= INPUT DATA =
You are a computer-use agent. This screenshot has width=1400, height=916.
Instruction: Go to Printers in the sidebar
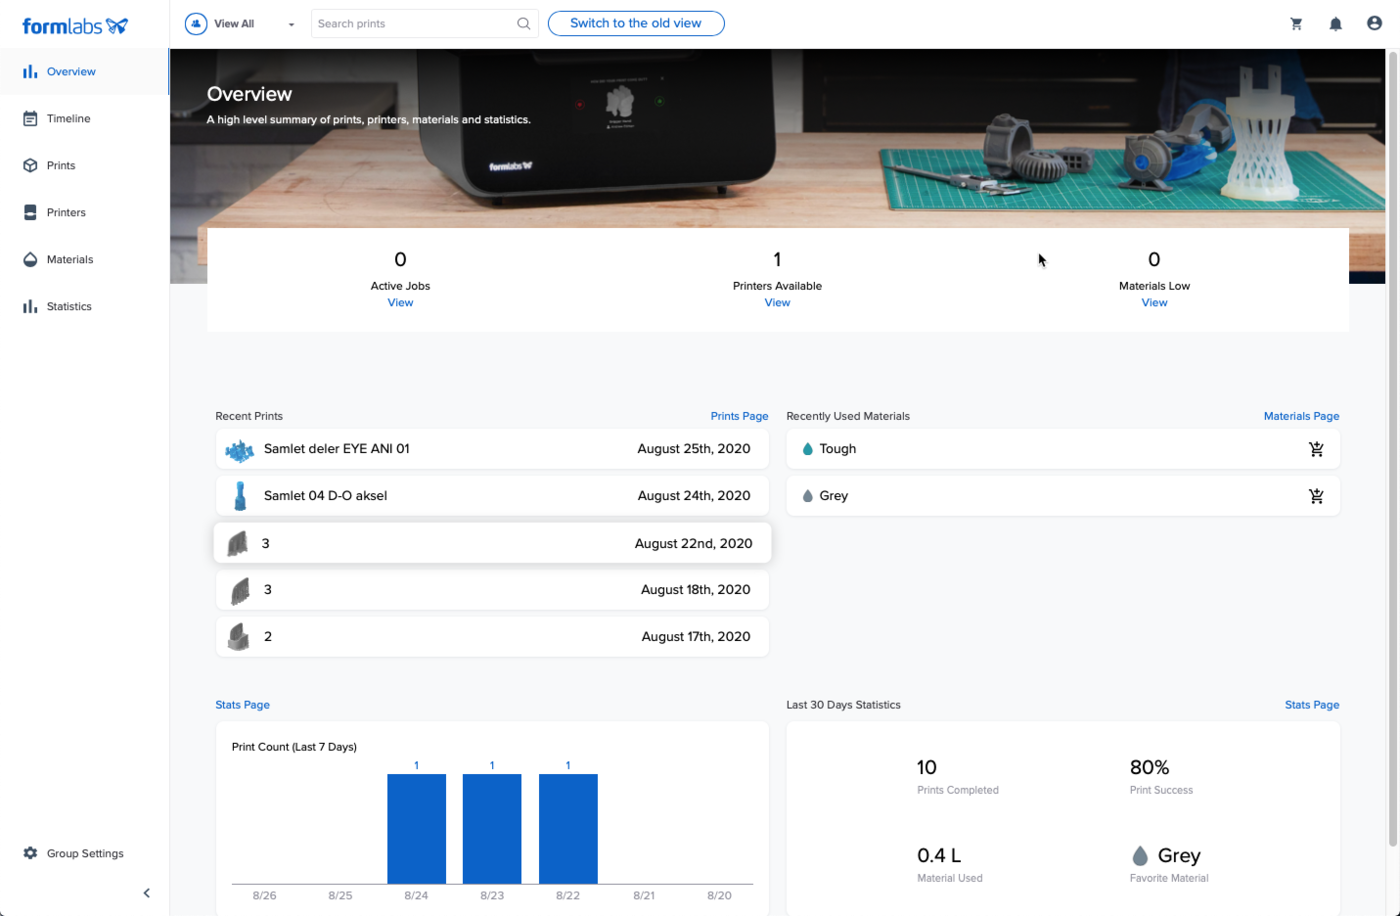pos(66,213)
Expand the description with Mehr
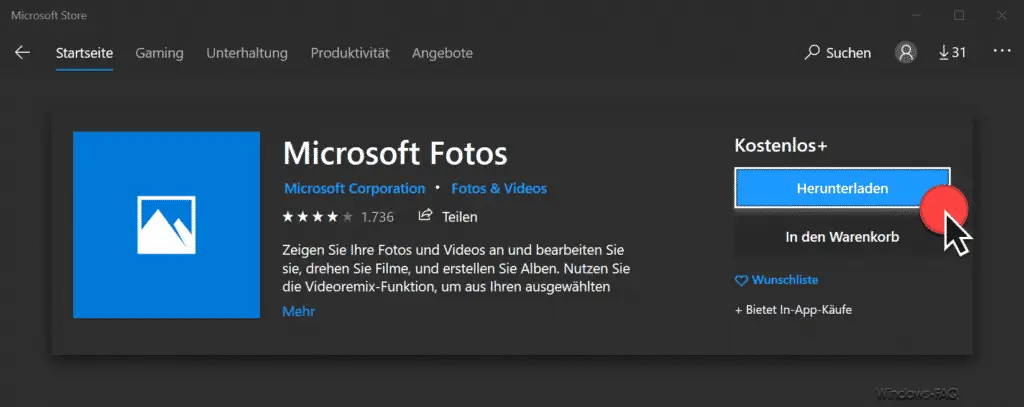This screenshot has height=407, width=1024. pos(298,312)
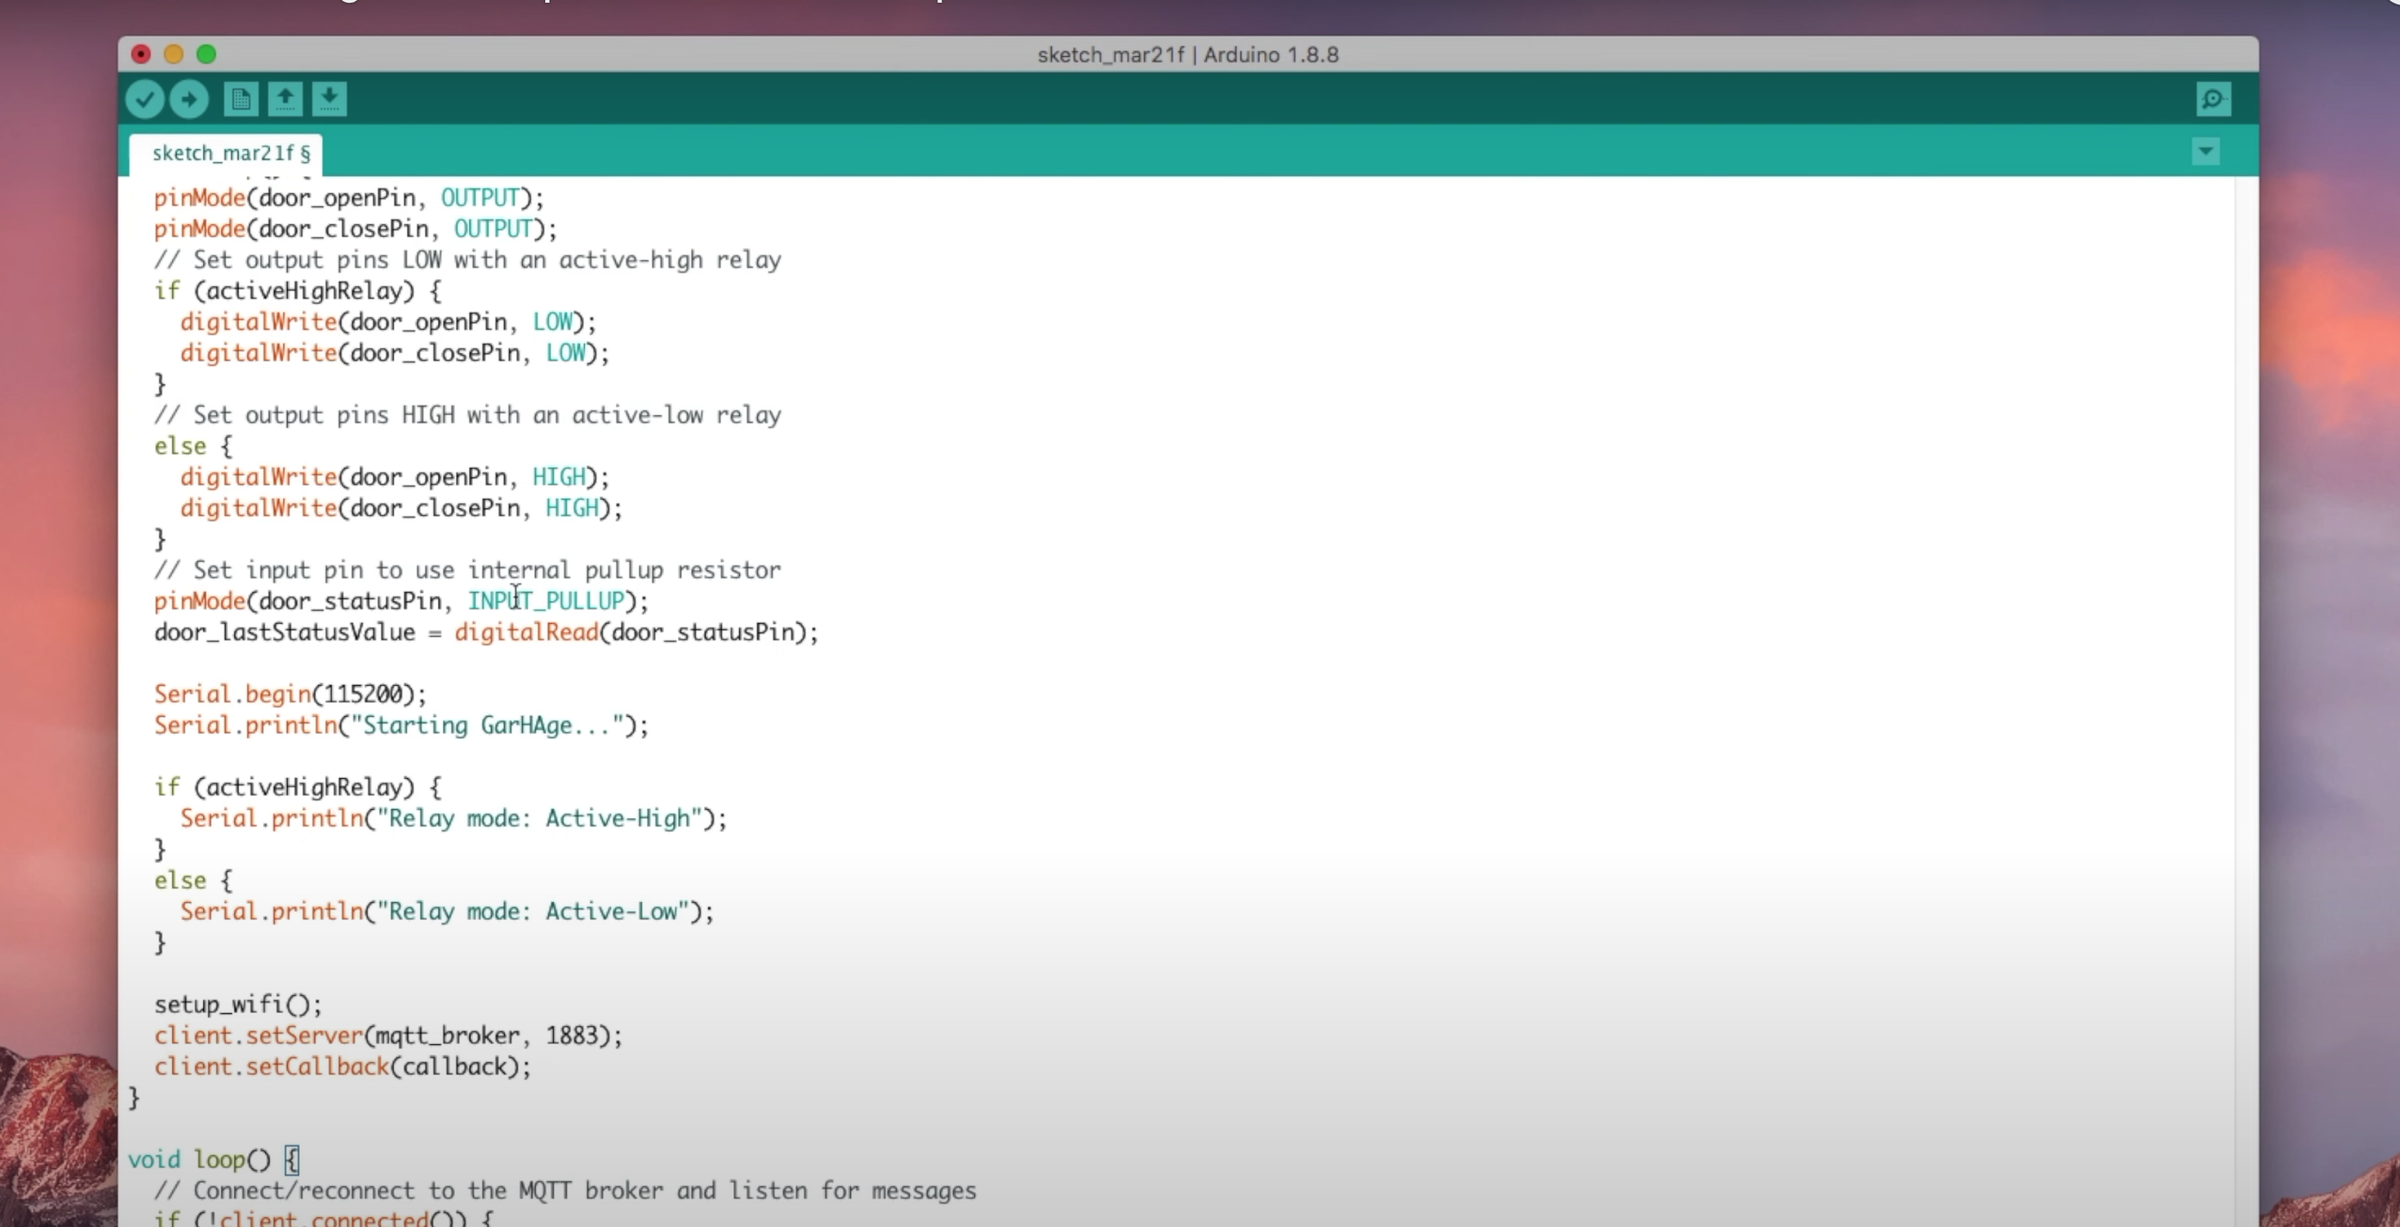Place cursor on the 1883 port number
The image size is (2400, 1227).
tap(573, 1035)
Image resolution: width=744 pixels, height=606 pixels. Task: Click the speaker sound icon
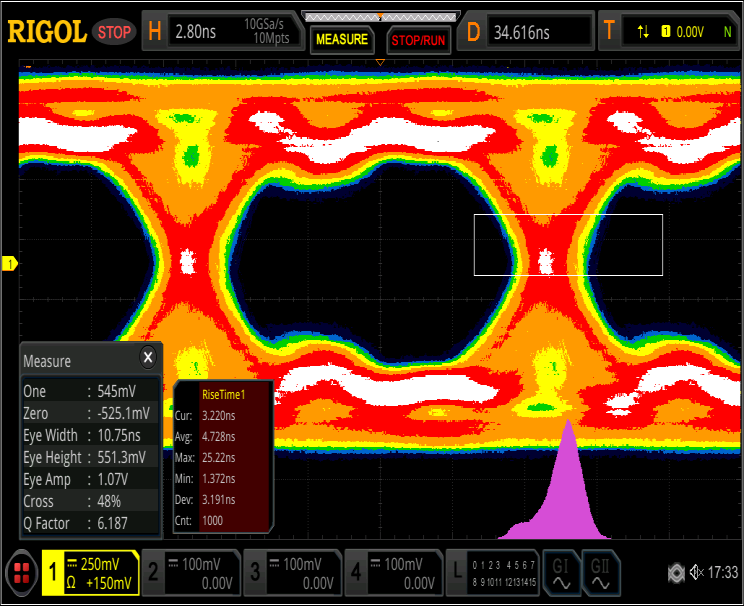click(699, 572)
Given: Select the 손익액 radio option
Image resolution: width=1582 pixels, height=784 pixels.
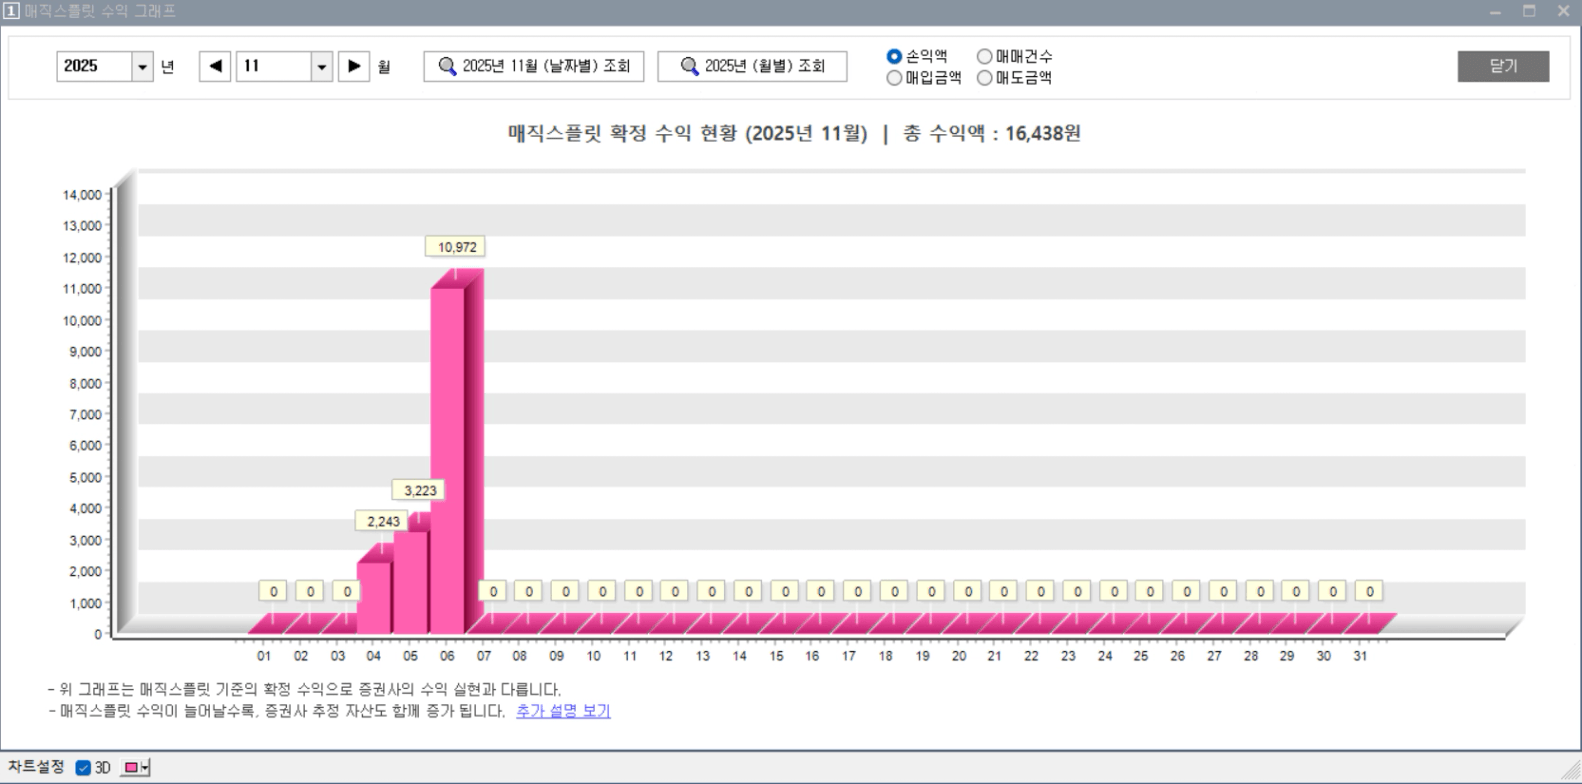Looking at the screenshot, I should click(894, 57).
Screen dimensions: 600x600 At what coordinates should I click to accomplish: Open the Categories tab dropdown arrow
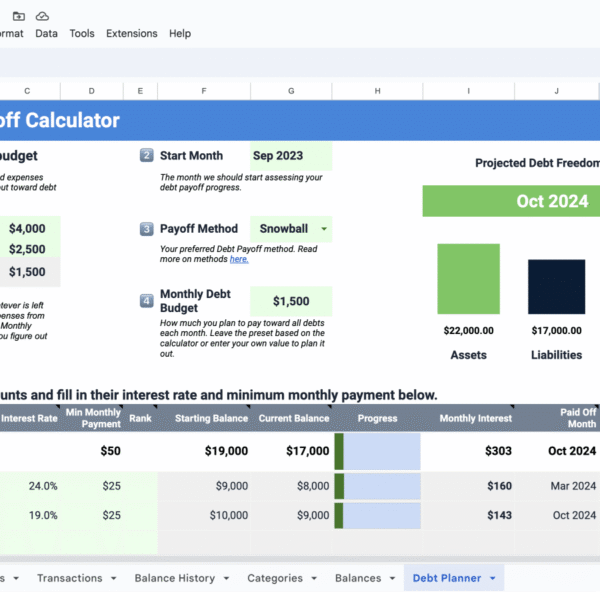pos(313,578)
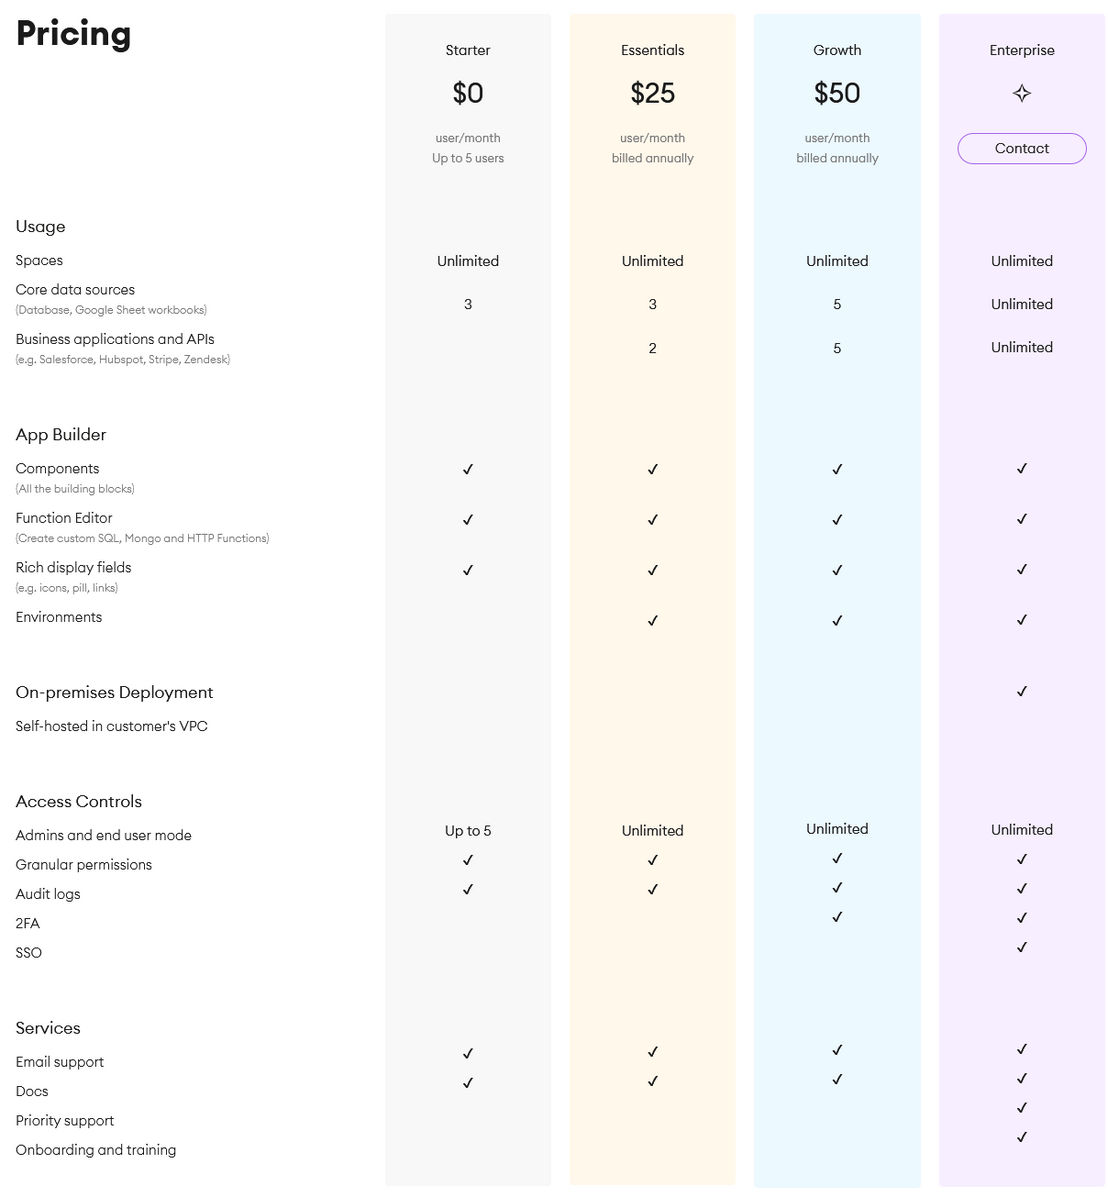Click the Priority support checkmark for Enterprise
Viewport: 1108px width, 1197px height.
point(1021,1107)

= REQUIRED WORK =
The records above should be reproduced exactly, with no pictures included.

= WRITTEN ANSWER =
You are a computer-use agent. This screenshot has width=1400, height=916.
Instruction: Go to Printers in the sidebar
pos(66,213)
Expand the description with Mehr
This screenshot has height=407, width=1024. pos(298,312)
Place cursor on the 1883 port number
The image size is (2400, 1227).
tap(573, 1035)
Image resolution: width=744 pixels, height=606 pixels. Task: Click the speaker sound icon
click(699, 572)
Given: Select the 손익액 radio option
Image resolution: width=1582 pixels, height=784 pixels.
Looking at the screenshot, I should click(894, 57).
Screen dimensions: 600x600 At what coordinates should I click to accomplish: Open the Categories tab dropdown arrow
pos(313,578)
Click the Priority support checkmark for Enterprise
Viewport: 1108px width, 1197px height.
point(1021,1107)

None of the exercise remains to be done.